Fragmento propuesto:
= = = =

Nabokov, Makine, Vizinczey, San Martín, Sokoloff, el puerto, el niño.

Andrei Makine se pregunta, a lo largo de su obra, acerca de la pasión rusa por el sufrimiento. No se refiere a los dolores privados, íntimos, sino a los padecimientos en gran escala. Como Nabokov o el húngaro Stephen Vizinczey –o la cantante y compositora Regina Spektor– con el inglés, Makine, nacido en 1957 en Krasnoyask, en Siberia, y asilado político en Francia desde 1987, adoptó la lengua de ese país pero, para tentar a las editoriales, presentó sus primeras novelas como traducciones del ruso. En la obra de todos ellos hay un rasgo de distancia, de malentendido, de desplazamiento, que es constitutivo de sus novelas.
El inglés perfecto de Lolita no alcanza a disimular la mirada profundamente extrañada –al fin y al cabo el extrañamiento era una invención del formalismo ruso– sobre el señor Humbert y la mítica pre púber convertida luego en adolescente por el cine y el imaginario popular. Y no hay más que ostranenie en el deslumbramiento de un grupo de púberes siberianos con la película El magnífico, de Philippe de Broca –a la que no se nombra de manera directa– y con la figura de Jean Paul Belmondo. Los protagonistas de Au temps du fleuve Amour (En el tiempo del Río Amor pero, también, del Río Amur –la pronunciación de Amour–, la frontera entre Rusia y China) creen que lo que sucede en el film es ni más ni menos que la vida fuera de la Unión Soviética.

= = = =

Lista de entradas:
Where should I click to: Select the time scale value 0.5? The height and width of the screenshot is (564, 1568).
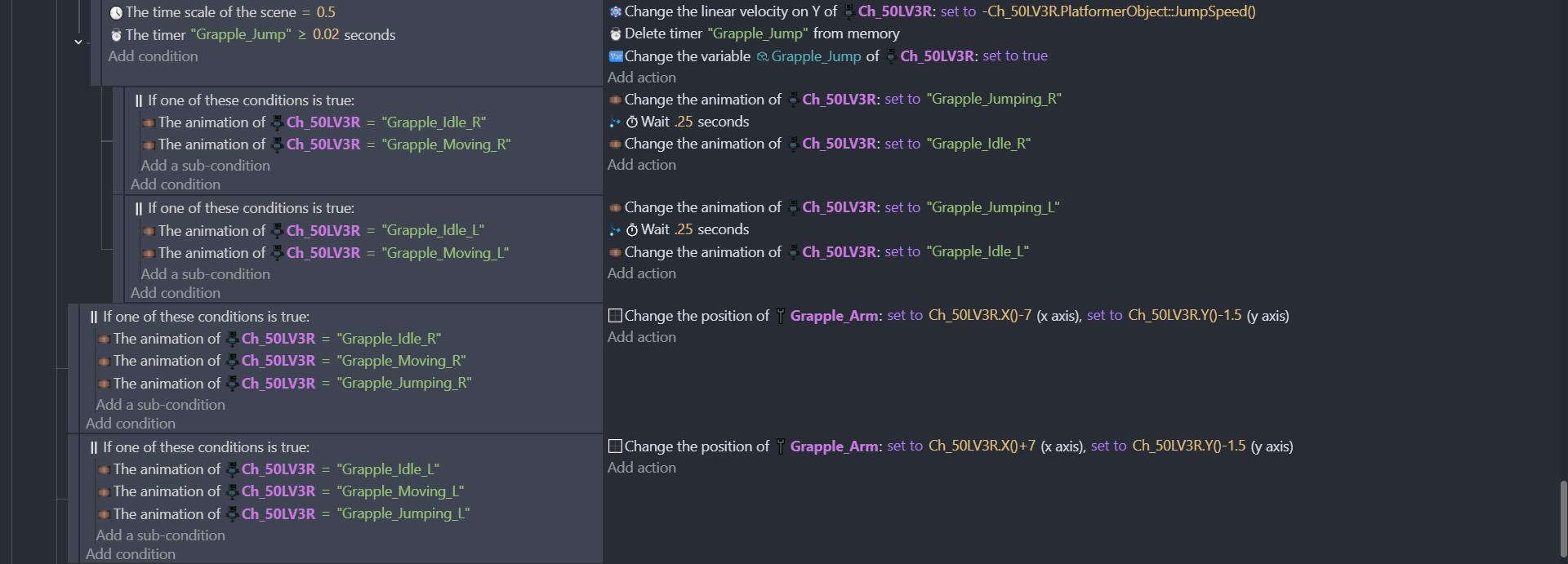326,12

= = = =

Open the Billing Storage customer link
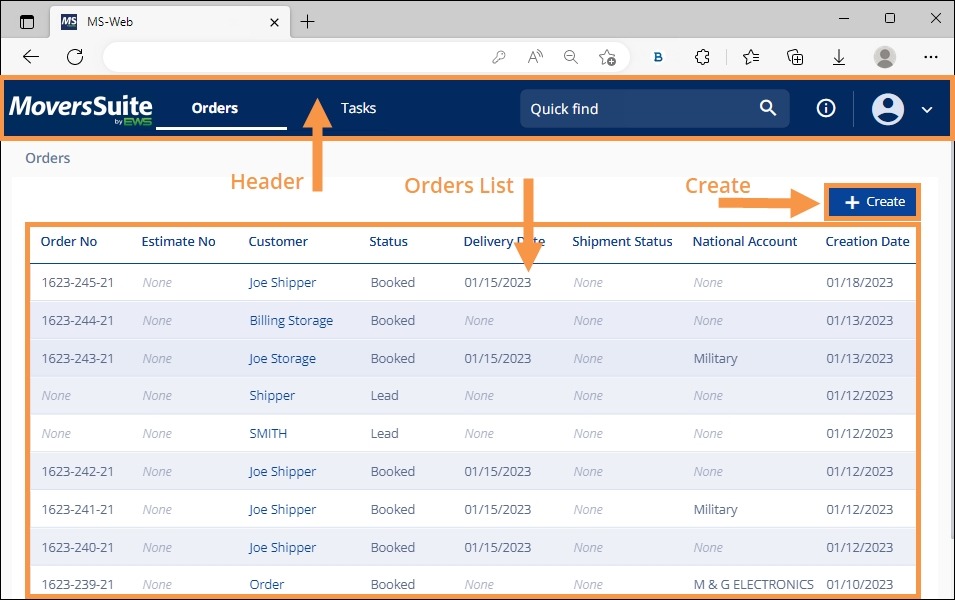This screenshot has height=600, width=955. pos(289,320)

= = = =

Qué harás:
a - Según el fragmento sobre Andrei Makine, ¿desde qué año está asilado políticamente en Francia?
b - Escribe la continuación del fragmento sobre Andrei Makine a partir de su última oración.

Soluciones:
a - Desde 1987.

b -
El punto máximo de ese desplazamiento tal vez sea la novela Un millonario inocente, de Vizinczey. “El general San Martín se convirtió en su ídolo mucho antes de que descubriera relación alguna entre su persona y el Libertador de Argentina, Chile y Perú», afirma el autor sobre Mark, el protagonista. Y más adelante cuenta: “Había colgado en la cabecera de su cama grabados que sustraía de los libros de la biblioteca: un retrato del general San Martín y una reproducción de la imagen de la Virgen de la catedral de Lima. Cuando iba a las bibliotecas, llevaba una cuchilla de afeitar dentro de una caja de cerillas, con la que cortaba las páginas que le interesaban.”
Es posible que esa lámina fuera la reproducción de alguno de los dos cuadros más importantes pintados sobre San Martín y el cruce de los Andes. Uno de ellos, había ganado la medalla de oro en un concurso de pintura en 1950, centenario de la muerte del prócer, y está actualmente en el Museo Nacional Gral San Martín. El otro le fue encargado al mismo artista con posterioridad y actualmente se encuentra en el salón principal del Congreso de la Nación.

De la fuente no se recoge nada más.